What is Personal Property in a Will?

As stated above, the legal term personal property is essentially a catch-all phrase for anything that isn’t real estate or about land usage. The most commonly thought of items are ones that the testator (person making the will) used every day like clothing, jewelry, and other household items. These items may not be worth a whole lot, but usually have nostalgic meaning for their family members. 

Personal property also includes bigger, more expensive items as well, like cars, trucks, tractors, and other machinery. Financial assets like bank accounts, stocks, bonds, and anything that isn’t non-probate property (for example, passes by contract) are also classified as personal property.

How Can I Resolve Conflicts and Language Issues?

In some wills, personal property is explicitly defined. But the broad meaning of the term can sometimes create contests between family members concerning what specific personal property is meant to go to who. In these cases, courts will look at the accompanying language to help determine the testator’s intent to make the best guess at meaning. 

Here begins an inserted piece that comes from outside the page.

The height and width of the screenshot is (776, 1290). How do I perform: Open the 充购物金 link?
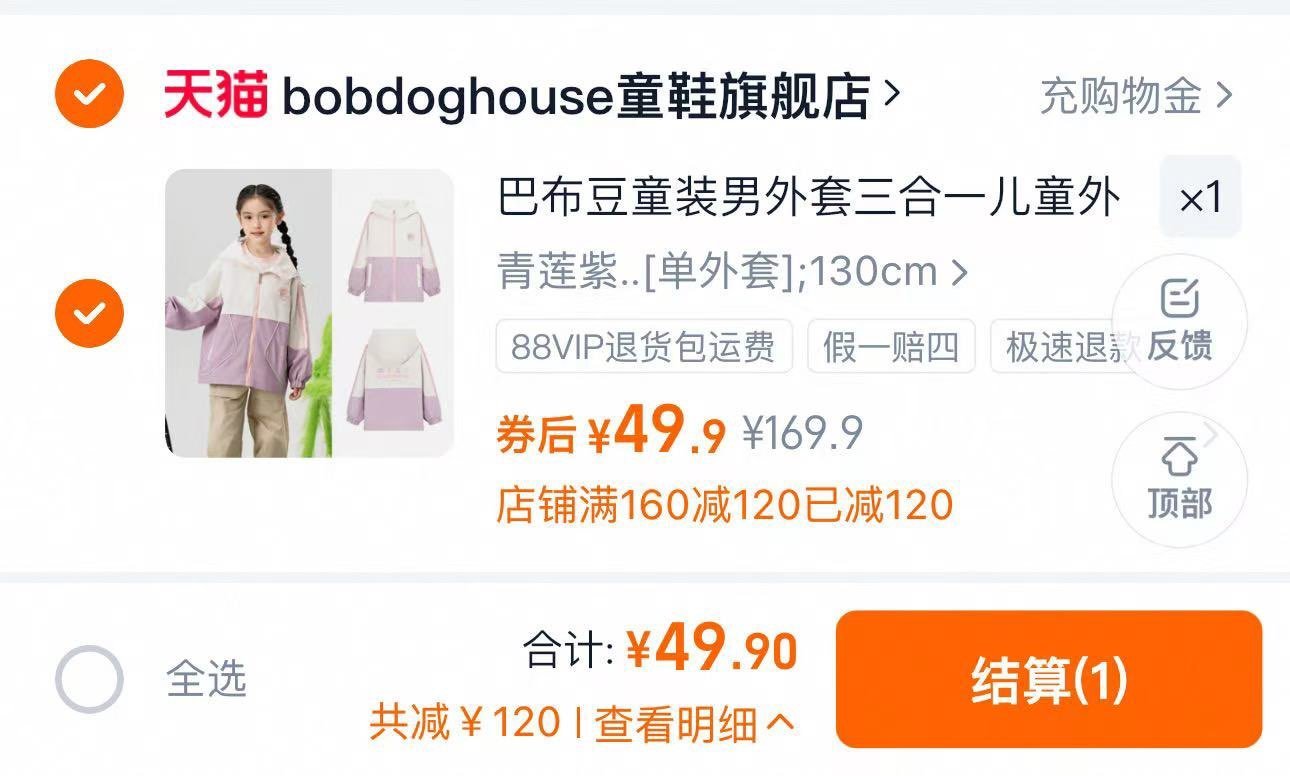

For example, if a person leaves all their “personal property” to a child, but then says they want to gift their 1968 Ford Mustang to a sibling, the court will be more likely to award the car to the latter. The specificity of the gift clearly shows the testator’s intent, even though the car would fall into the category of “all personal property.” 

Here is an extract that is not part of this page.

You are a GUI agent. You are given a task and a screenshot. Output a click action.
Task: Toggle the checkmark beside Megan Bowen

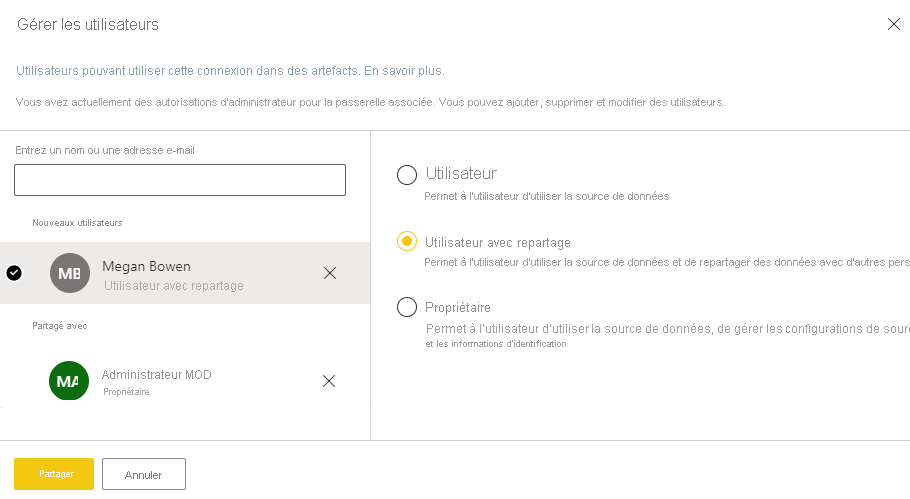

Courts will also look at qualifying terms to help determine intent. “Personal property in my house” is an easy way to determine intent, for example. Words limiting location of property, type of property, or specificity of property are the most common ways that a judge will divide up the testator’s assets if there are any conflicts.

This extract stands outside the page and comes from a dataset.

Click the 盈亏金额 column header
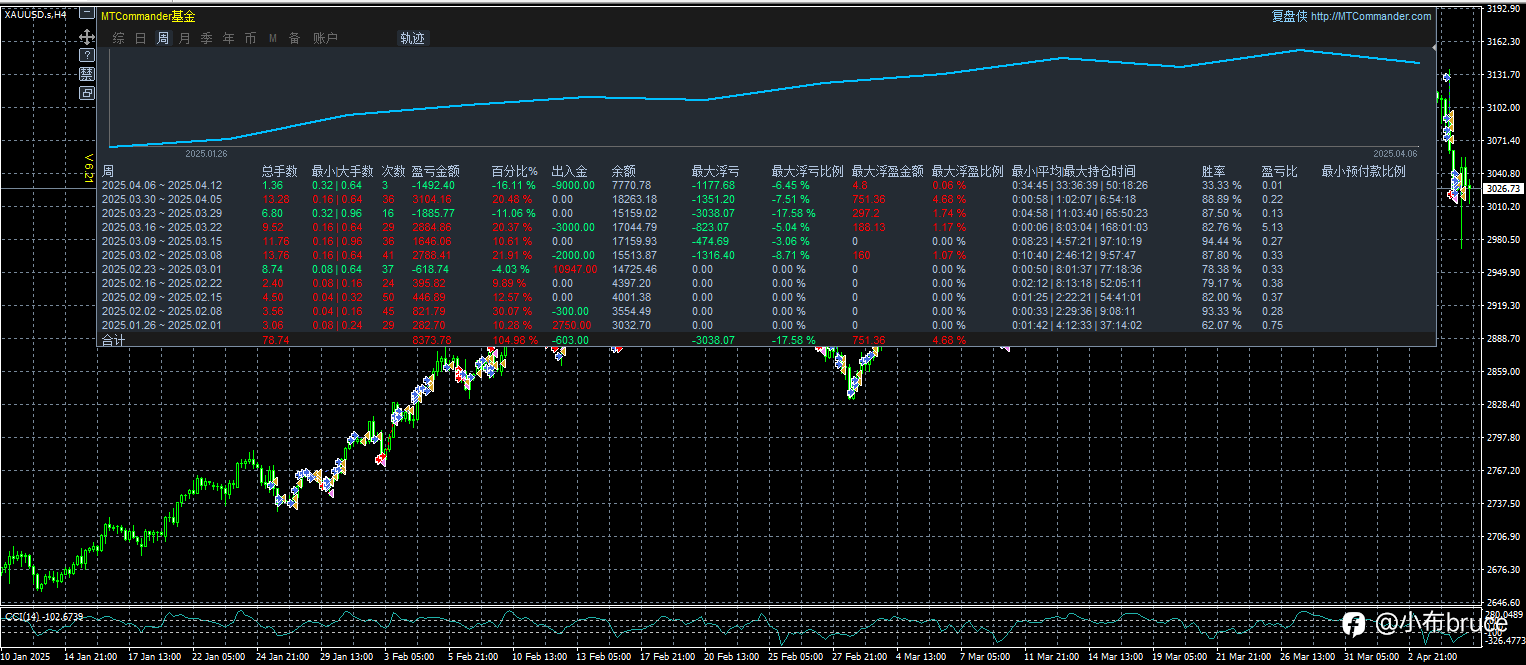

How Can I Avoid Misunderstandings Through Estate Planning?

One of the best ways to help avoid conflicts and misunderstandings when dealing with distribution of personal property is to be as specific and detailed as possible in your will. Many people include lists of personal property/items within the will itself specifying which items go to which family member. But of course, this is not always a reasonable option. People’s personal property changes vastly throughout the course of their lives, and it is hard to predict which exact items will be in your estate when you pass. 

Because of this, a much easier option is to attach a separate document to your will commonly called a “personal property memorandum.” This is essentially a letter to your executor detailing where specific items will go once the will is executed. You can tear up and rewrite this as many times as you want to. 

Although it does not need to be witnessed and notarized, it is probably a good idea to do so if you think there is going to be any confusion or argument over any part of the will. It is important to note that you can only do this with personal  tangible things, though, like clothes, jewelry, furniture, paintings or other pieces of art, electronics, etc. Specific gifts of money must be put in the will itself, and real estate must be transferred either through the will or another document, such as a Lady Bird Deed or a Transfer on Death Deed

Are there any Alternative Distribution Methods?

Living trusts are becoming a popular alternative to the traditional will. After establishing the trust, you then execute a bill of sale (which can be for a nominal amount). This states that all of your personal property is owned by you during your lifetime as a trustee. After you die, everything then transfers automatically to the beneficiaries named in the trust with no need for probate. 

Do I Need an Attorney to Help Me Write a Will?

Estate planning can be an emotional process. You want to make sure that all of your wishes are carried out in a proper legal manner with as little stress on your family as possible. That’s why it is important to hire an estate lawyer to help you draw up the most effective estate planning documents possible.